◆ **REQUEST**: Output the data below without changes, starting from the line containing "The image size is (673, 424)." and ending with the line containing "coord(380,144)", both included.

(Dataset rows)
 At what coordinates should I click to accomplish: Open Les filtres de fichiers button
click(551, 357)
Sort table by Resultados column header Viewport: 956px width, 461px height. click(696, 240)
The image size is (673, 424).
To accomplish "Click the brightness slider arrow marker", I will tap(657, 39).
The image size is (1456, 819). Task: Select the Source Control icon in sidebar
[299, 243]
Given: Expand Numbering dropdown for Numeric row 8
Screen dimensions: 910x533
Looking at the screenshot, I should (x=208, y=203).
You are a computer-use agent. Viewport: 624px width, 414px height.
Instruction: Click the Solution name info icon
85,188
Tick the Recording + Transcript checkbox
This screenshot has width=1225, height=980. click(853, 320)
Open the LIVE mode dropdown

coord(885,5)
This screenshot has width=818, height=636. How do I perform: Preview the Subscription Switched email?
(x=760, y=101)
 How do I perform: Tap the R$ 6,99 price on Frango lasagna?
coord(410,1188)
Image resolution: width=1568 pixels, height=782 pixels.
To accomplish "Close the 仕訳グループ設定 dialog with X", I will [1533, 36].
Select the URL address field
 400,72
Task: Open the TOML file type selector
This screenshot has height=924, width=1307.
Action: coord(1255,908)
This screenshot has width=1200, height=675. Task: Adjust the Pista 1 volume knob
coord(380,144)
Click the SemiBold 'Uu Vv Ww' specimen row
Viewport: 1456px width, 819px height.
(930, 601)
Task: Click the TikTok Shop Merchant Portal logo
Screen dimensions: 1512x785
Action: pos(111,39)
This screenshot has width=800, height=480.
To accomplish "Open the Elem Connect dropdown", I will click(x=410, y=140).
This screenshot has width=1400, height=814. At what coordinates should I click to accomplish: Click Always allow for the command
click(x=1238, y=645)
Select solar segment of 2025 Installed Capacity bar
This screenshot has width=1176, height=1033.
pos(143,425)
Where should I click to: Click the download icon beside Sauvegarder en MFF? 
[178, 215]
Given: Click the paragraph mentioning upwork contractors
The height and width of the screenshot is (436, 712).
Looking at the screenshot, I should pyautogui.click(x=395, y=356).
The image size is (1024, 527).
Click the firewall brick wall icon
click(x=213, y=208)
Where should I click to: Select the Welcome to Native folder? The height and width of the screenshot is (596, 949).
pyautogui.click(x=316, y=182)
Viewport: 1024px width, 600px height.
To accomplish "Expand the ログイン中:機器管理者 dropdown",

◆ **WRITTEN ANSWER**:
The image size is (673, 424).
To accomplish "Click the brightness slider arrow marker", I will tap(657, 39).
The image size is (1456, 819). Task: Select the Source Control icon in sidebar
[299, 243]
Given: Expand Numbering dropdown for Numeric row 8
Screen dimensions: 910x533
Looking at the screenshot, I should (x=208, y=203).
You are a computer-use agent. Viewport: 624px width, 414px height.
Instruction: Click the Solution name info icon
85,188
Tick the Recording + Transcript checkbox
This screenshot has width=1225, height=980. click(853, 320)
Open the LIVE mode dropdown

coord(885,5)
This screenshot has width=818, height=636. How do I perform: Preview the Subscription Switched email?
(x=760, y=101)
 How do I perform: Tap the R$ 6,99 price on Frango lasagna?
coord(410,1188)
Image resolution: width=1568 pixels, height=782 pixels.
To accomplish "Close the 仕訳グループ設定 dialog with X", I will [1533, 36].
Select the URL address field
 400,72
Task: Open the TOML file type selector
This screenshot has height=924, width=1307.
Action: coord(1255,908)
This screenshot has width=1200, height=675. Task: Adjust the Pista 1 volume knob
coord(380,144)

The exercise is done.